Der Film „Shopaholic – Die Schnäppchenjägerin“ machte im Jahr 2009 auf eine ernstzunehmende Krankheit aufmerksam: die Kaufsucht. So gut wie in den Film sieht der Alltag eines Shoppingssüchtigen leider nicht aus. Was ist Kaufzwang? Wann spricht man von einer Sucht? Und welche Behandlungen gibt es?

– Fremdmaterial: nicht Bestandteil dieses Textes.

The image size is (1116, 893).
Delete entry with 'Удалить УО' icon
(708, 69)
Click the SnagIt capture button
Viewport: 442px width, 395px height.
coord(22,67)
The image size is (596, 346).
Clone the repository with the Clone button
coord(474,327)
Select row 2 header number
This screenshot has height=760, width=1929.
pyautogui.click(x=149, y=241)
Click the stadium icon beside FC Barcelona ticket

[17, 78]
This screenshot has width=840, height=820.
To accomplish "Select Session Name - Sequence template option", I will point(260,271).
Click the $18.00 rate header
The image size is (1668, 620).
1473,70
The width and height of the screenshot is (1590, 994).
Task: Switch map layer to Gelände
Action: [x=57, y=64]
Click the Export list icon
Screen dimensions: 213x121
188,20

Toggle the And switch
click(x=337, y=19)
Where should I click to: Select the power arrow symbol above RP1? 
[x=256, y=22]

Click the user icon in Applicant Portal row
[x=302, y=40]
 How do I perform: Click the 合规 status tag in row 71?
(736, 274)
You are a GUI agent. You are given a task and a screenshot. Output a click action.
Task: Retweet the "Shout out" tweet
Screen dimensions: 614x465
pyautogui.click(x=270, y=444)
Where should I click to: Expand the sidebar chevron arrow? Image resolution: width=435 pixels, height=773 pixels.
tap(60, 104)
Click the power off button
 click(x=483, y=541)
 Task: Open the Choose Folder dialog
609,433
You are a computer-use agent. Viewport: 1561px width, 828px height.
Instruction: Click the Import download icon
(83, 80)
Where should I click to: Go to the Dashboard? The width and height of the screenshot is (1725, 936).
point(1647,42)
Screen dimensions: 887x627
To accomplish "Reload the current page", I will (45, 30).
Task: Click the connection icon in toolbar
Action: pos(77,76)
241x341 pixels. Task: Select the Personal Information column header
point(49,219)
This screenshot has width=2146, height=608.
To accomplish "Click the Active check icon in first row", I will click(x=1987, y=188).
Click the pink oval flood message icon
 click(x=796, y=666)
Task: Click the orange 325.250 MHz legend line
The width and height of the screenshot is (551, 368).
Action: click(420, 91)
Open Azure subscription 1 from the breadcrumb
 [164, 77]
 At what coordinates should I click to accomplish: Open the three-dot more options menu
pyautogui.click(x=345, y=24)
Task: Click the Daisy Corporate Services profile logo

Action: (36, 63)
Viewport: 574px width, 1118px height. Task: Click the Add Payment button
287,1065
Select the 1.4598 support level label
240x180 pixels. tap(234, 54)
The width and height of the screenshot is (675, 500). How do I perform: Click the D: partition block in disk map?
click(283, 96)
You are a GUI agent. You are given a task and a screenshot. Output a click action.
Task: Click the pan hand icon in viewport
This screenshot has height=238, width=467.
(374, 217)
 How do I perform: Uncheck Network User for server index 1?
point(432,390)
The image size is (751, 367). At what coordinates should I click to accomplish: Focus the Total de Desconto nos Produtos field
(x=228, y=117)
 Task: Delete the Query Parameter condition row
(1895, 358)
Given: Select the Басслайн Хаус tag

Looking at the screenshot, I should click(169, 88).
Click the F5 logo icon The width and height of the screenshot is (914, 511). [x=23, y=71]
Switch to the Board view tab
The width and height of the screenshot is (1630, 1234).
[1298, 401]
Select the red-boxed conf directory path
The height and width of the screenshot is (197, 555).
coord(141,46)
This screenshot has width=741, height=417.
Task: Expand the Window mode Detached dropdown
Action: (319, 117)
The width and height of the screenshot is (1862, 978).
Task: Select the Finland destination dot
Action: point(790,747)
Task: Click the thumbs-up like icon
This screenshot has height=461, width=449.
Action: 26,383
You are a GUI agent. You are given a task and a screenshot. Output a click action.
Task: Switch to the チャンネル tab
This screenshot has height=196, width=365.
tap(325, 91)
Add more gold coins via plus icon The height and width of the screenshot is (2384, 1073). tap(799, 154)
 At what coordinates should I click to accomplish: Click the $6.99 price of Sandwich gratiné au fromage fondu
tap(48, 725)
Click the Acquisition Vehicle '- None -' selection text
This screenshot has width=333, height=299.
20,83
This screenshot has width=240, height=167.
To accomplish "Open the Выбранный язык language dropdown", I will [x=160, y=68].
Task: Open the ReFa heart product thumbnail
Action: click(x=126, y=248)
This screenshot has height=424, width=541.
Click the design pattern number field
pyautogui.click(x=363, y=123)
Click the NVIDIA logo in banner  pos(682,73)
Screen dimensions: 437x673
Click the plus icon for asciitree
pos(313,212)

Kaufrausch, Kaufwahn, Kaufzwang. Die Kaufsucht hat viele Namen. Sie beschreibt aber immer eine psychische Störung bei Konsumenten, die sich durch zwanghaftes, episodisches Kaufen von Waren äußert. Wie bei Alkoholabhängigen kommt es zu einem Rausch, wenn die Betroffenen Waren in den Einkaufswagen legen und bezahlen. Dabei ist es egal, ob man die neue Jeans braucht oder nicht. Kaufen macht glücklich. Deshalb kauft man weiter. Die Glückshormone, die dabei ausgeschüttet werden, machen süchtig. Man will immer mehr.
Fangen wir am Anfang an: Oniomanie ist zum ersten Mal im Jahr 1909 von Emil Kraepelin beschrieben worden. Laut der Studie "Cumpulsive Buying" aus dem Jahr 2013 sind 7% der Deutschen kaufsüchtig mit einer steigenden Tendenz. Männer und Frauen sind gleich stark davon betroffen. Jedoch sind die jüngeren Konsumenten eher kaufsüchtig als ältere. Das Kaufverhalten ist ebenfalls unterschiedlich: Manche greifen bei allen Schnäppchen zu, die sie sehen, andere kaufen nur Markenprodukte oder haben sich auf Kaffeemaschinen, CDs, Bücher, Kosmetikartikel, etc. fokussiert.
Es wird angenommen, dass eine Persönlichkeitsstörung zugrunde liegt. Nach Ansicht der meisten Autoren spielt auch das verminderte Selbstwertgefühl eine Rolle. Wie andere Suchtmittel werden beim Shoppen negative Gefühle und Frustrationen verdrängt. Neben der Kaufsucht leiden die Betroffenen häufig an Depressionen, Angst- oder an anderen psychischen Störungen.